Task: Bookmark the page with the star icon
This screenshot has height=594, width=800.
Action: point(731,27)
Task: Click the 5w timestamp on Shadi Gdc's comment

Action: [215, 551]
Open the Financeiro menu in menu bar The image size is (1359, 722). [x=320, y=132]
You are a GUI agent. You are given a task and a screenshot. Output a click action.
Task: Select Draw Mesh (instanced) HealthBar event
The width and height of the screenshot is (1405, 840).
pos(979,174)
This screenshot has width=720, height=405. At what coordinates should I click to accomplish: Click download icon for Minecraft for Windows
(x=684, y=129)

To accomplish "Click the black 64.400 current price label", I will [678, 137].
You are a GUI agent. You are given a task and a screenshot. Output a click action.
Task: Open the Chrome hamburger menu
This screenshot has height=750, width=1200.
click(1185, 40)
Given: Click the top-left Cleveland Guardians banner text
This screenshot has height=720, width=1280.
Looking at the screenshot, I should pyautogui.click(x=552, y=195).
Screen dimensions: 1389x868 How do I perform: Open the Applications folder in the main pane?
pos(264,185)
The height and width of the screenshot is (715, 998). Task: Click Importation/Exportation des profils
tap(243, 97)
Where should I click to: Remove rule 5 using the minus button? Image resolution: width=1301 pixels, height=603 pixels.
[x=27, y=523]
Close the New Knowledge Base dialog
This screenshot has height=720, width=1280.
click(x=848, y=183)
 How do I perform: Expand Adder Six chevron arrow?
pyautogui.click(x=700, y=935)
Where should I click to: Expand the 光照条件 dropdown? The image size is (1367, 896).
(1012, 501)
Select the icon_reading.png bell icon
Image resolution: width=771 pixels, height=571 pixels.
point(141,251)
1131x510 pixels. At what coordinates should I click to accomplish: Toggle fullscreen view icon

◇ ◇ ◇ ◇ ◇ ◇ ◇

* **AIM OF THE EXERCISE**: Retype the lines beginning at the one containing "Image resolution: width=771" and ending at the final line of the material, both included.

* **ANSWER BOX**:
Image resolution: width=771 pixels, height=571 pixels.
point(141,251)
1131x510 pixels. At what coordinates should I click to accomplish: Toggle fullscreen view icon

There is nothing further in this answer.